So begann der Vortrag von Stefan Schumann im Arboretum, den ich am Freitag besucht habe, Erlebtes, Erinnerungen – und viele Gedanken.“
Nein, eigentlich fing er anders an, ich werde versuchen das alles nachzuerzählen, denn ich hab Notizen gemacht:

Manchmal gibt es Momente, in denen Gedanken ganz unerwartet auftauchen – und genau so begann alles.
Die Idee kam mir eher zufällig. 1983 – vor über 40 Jahren – erhielt ich meine Fahrerlaubnis. Ein ganz besonderer Moment.
Gleichzeitig versank ich in meinen Erinnerungen an die Jugend, an eine Zeit, die geprägt war von Einfachheit, Neugier und Hoffnung. Vielleicht gelingt es mir, den ein oder anderen Zuhörer in den nächsten Minuten mitzunehmen – auf eine kurze Reise zurück in diese Tage.
Ich beschloss, die Straße nochmal zu fahren mit der Simson.

Auf der B96 , Von Zittau bis Sassnitz

Die Route: die alte B96 – einmal von Süden nach Norden. .
Die B 96 ist mit über 500 Kilometern die längste Bundesstraße im Osten Deutschlands.
So beginnt der Vortrag von Stefan Schumann im Arboretum.

Ich fahre los – vorbei an Orten, die auf den ersten Blick alltäglich wirken, aber bei genauerem Hinsehen Geschichten erzählen.
Zwischen alten Tankstellen, geschlossenen Museen und verlassenen DDR-Bauten spüre ich die Ruhe. Ein Gefühl von Abgeschiedenheit und Freiheit.

Zittau ist schön geworden mit all den schmucken Häusern.
Ich muss aber auch an eins denken: Im Sommer und Herbst 2020 sorgten Proteste von Corona-Leugnern, Verschwörungstheoretikern und Rechtsextremen an der B96 in Sachsen für überregionale Schlagzeilen. Im Winter bestimmten dann Berichte über zahlreiche Corona-Tote und überfüllte Krematorien das Bild.

++++++++++++++++++++

→ Aufgaben:
- A) Fasse den Textauszug in zwei Sätzen zusammen.
- B) Benenne im Textauszug „Zittau“ in „Die Stadt“ um und gib dabei den Abschnitt wieder, der mit „Die Route: die“ beginnt und mit „Krematorien das Bild.“ endet.
Die Auflistung hat mit dem Textauszug nichts zu tun.

++++++++++++++++++++

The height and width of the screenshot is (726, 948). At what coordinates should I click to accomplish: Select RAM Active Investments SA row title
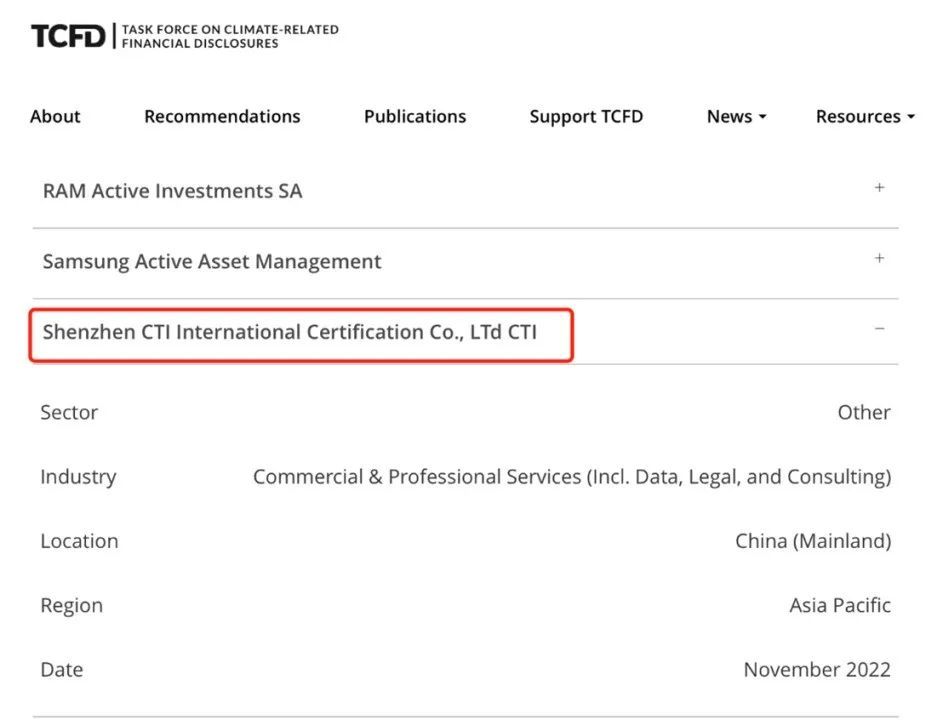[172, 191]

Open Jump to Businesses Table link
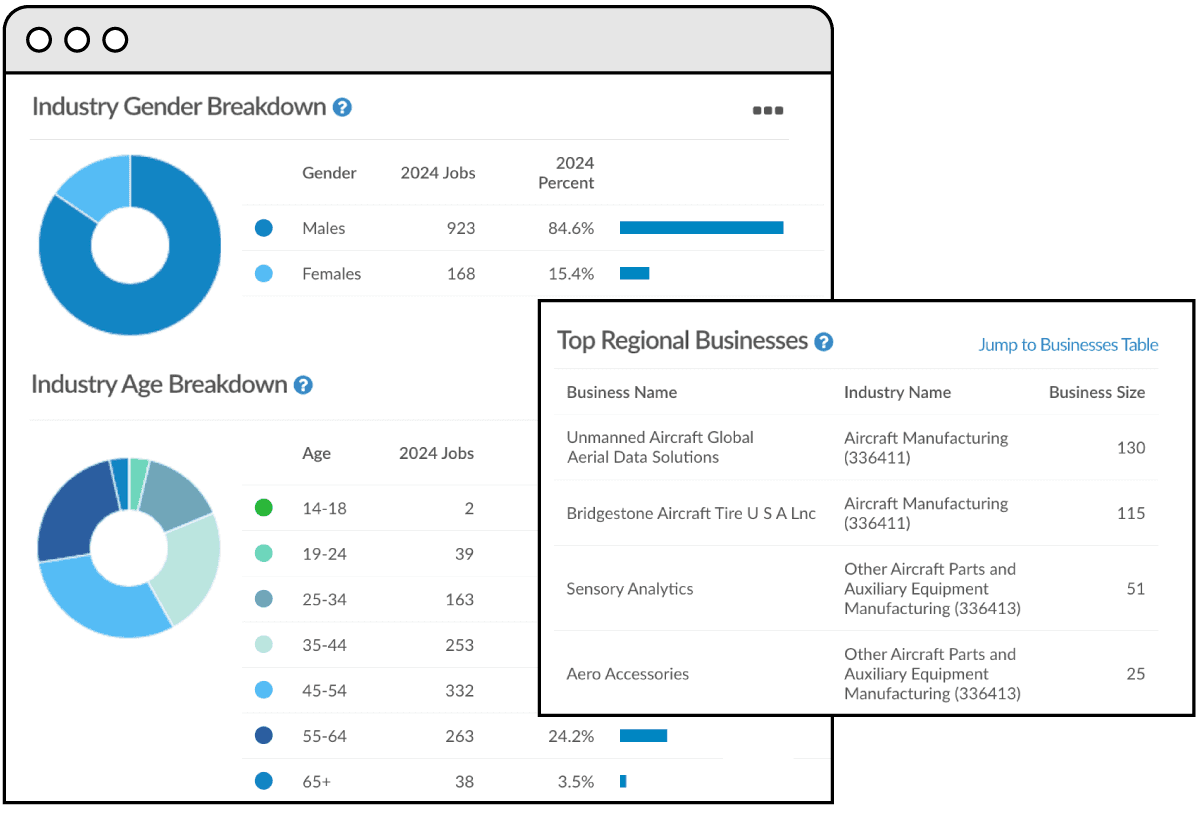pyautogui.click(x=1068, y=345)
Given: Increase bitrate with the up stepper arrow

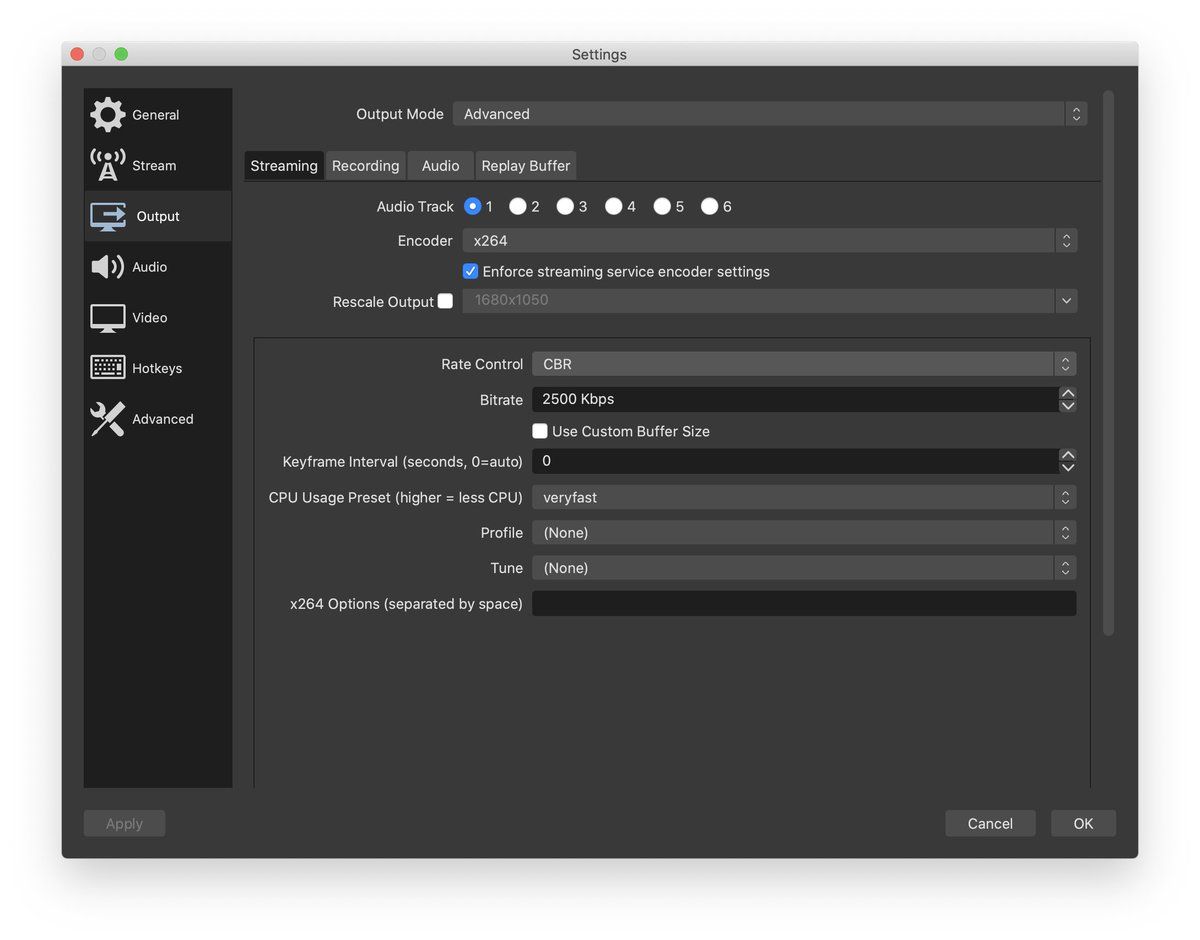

++++++++++++++++++++

→ Lösungen:
- A) Der Textauszug gibt den Vortrag von Stefan Schumann im Arboretum wieder, in dem die Erinnerung an die 1983 erhaltene Fahrerlaubnis und an die Jugend zu dem Entschluss führt, die alte B96 von Zittau bis Sassnitz noch einmal mit der Simson zu fahren. Unterwegs vermitteln alte Tankstellen, geschlossene Museen und verlassene DDR-Bauten Ruhe und Freiheit, Zittau wirkt schön geworden, und zugleich kommen die Proteste an der B96 in Sachsen und die vielen Corona-Toten aus dem Jahr 2020 in Erinnerung.

- B)
Die Route: die alte B96 – einmal von Süden nach Norden. .
Die B 96 ist mit über 500 Kilometern die längste Bundesstraße im Osten Deutschlands.
So beginnt der Vortrag von Stefan Schumann im Arboretum.

Ich fahre los – vorbei an Orten, die auf den ersten Blick alltäglich wirken, aber bei genauerem Hinsehen Geschichten erzählen.
Zwischen alten Tankstellen, geschlossenen Museen und verlassenen DDR-Bauten spüre ich die Ruhe. Ein Gefühl von Abgeschiedenheit und Freiheit.

Die Stadt ist schön geworden mit all den schmucken Häusern.
Ich muss aber auch an eins denken: Im Sommer und Herbst 2020 sorgten Proteste von Corona-Leugnern, Verschwörungstheoretikern und Rechtsextremen an der B96 in Sachsen für überregionale Schlagzeilen. Im Winter bestimmten dann Berichte über zahlreiche Corona-Tote und überfüllte Krematorien das Bild.